EXERCISE DETAILS: Report each line from the listing that the string "computer" appears in.

DATA TO PROCESS:
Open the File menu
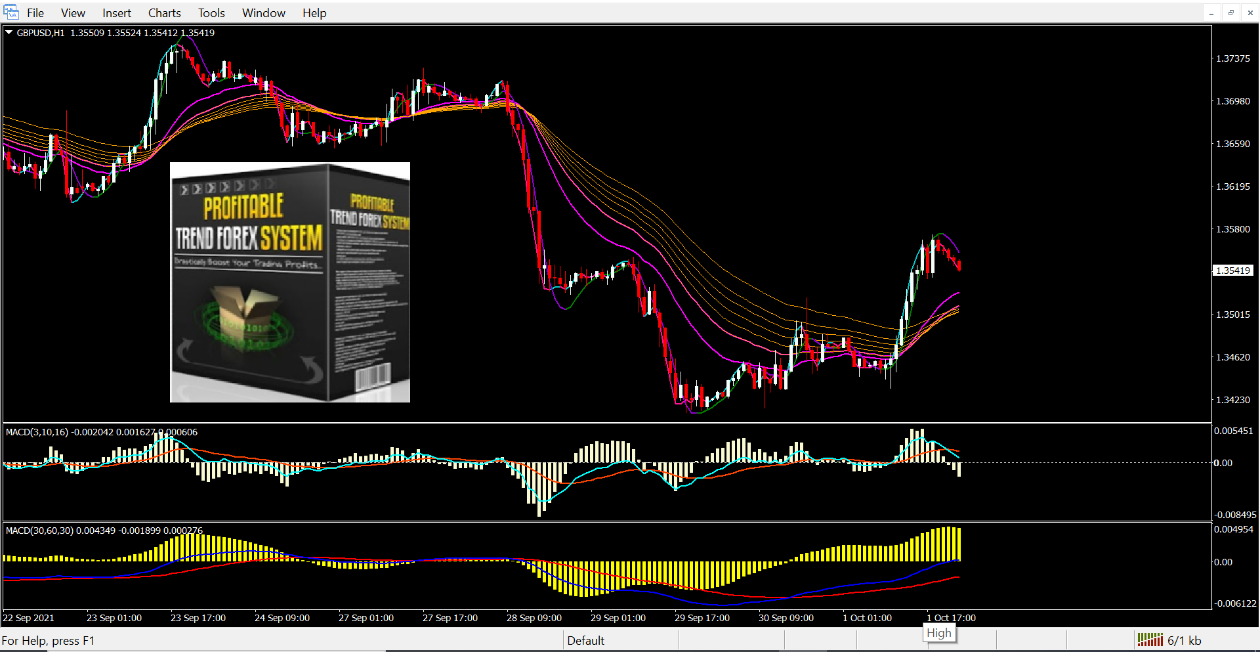 (x=35, y=13)
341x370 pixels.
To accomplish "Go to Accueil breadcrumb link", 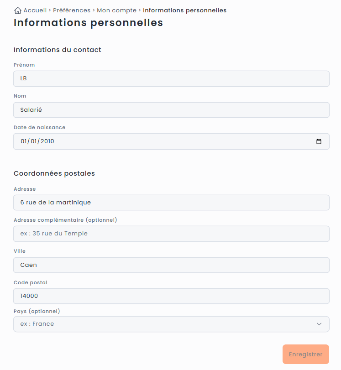I will [35, 10].
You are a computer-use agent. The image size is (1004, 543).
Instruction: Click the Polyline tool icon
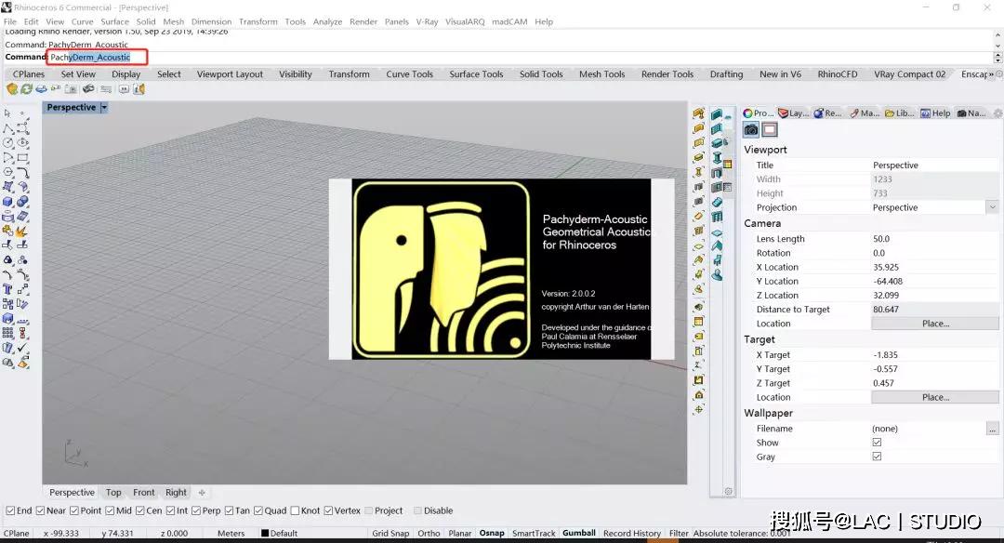[x=7, y=128]
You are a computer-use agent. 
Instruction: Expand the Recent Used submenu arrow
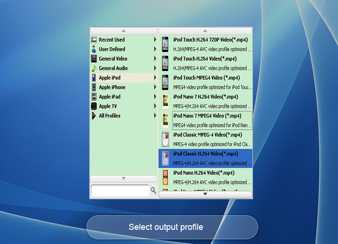click(155, 40)
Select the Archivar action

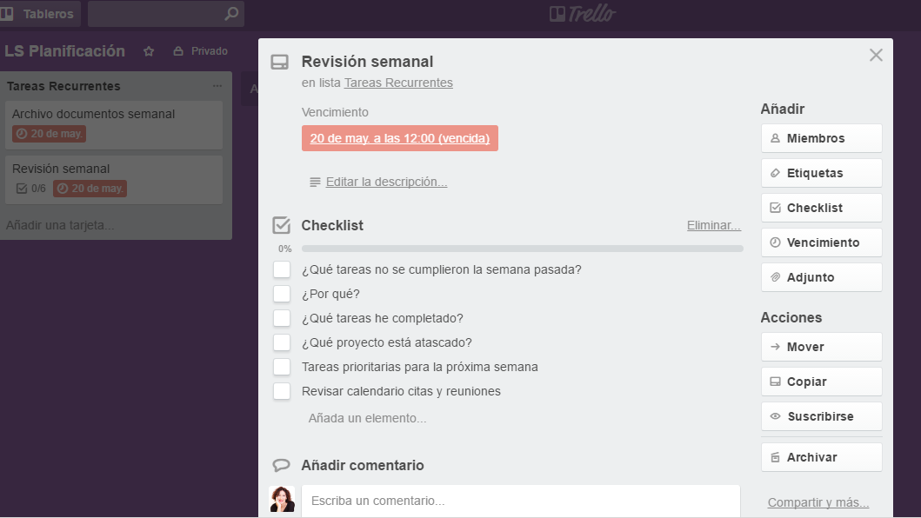point(821,457)
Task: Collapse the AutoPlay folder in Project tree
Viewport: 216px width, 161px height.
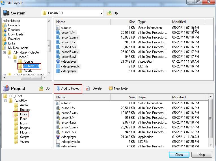Action: click(10, 101)
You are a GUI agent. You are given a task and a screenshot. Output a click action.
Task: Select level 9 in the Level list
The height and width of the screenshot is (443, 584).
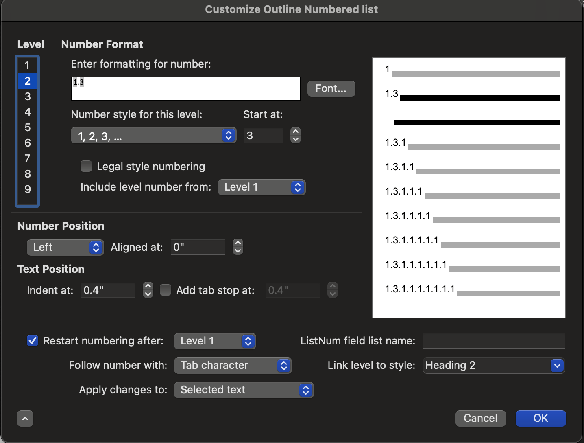click(27, 189)
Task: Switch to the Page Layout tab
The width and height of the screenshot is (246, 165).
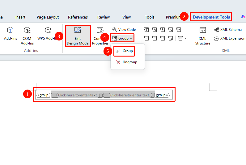Action: [x=48, y=17]
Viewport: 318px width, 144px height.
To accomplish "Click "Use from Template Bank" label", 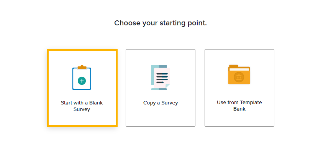I will coord(239,106).
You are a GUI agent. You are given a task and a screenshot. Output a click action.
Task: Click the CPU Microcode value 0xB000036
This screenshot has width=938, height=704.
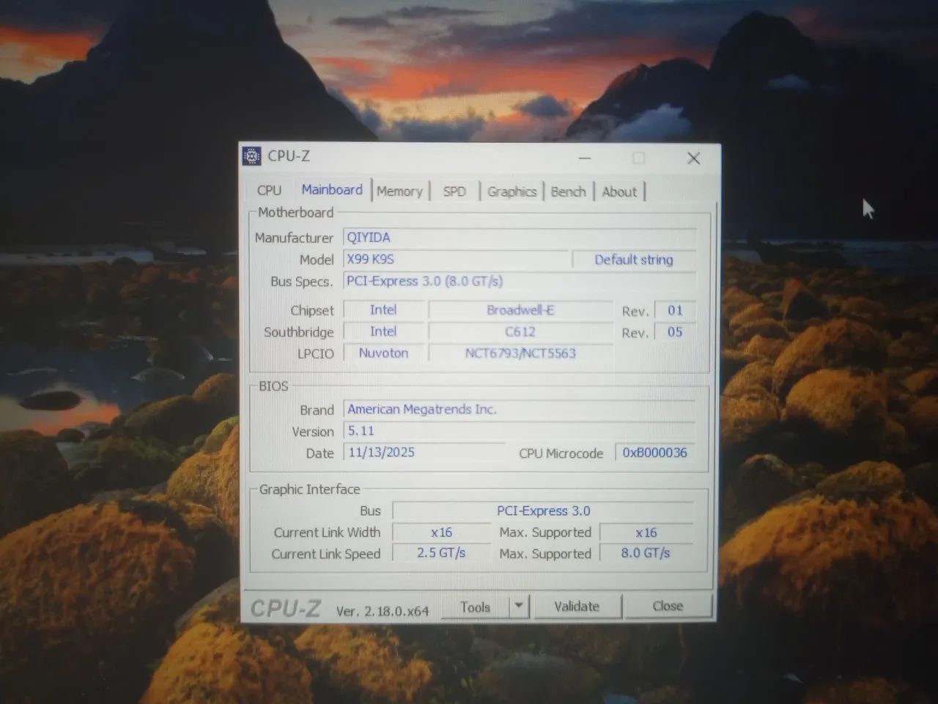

SOLUTION FOR THIS EXERCISE:
You are a computer-use agent. The image size is (1004, 543).
You are a computer-use agent. 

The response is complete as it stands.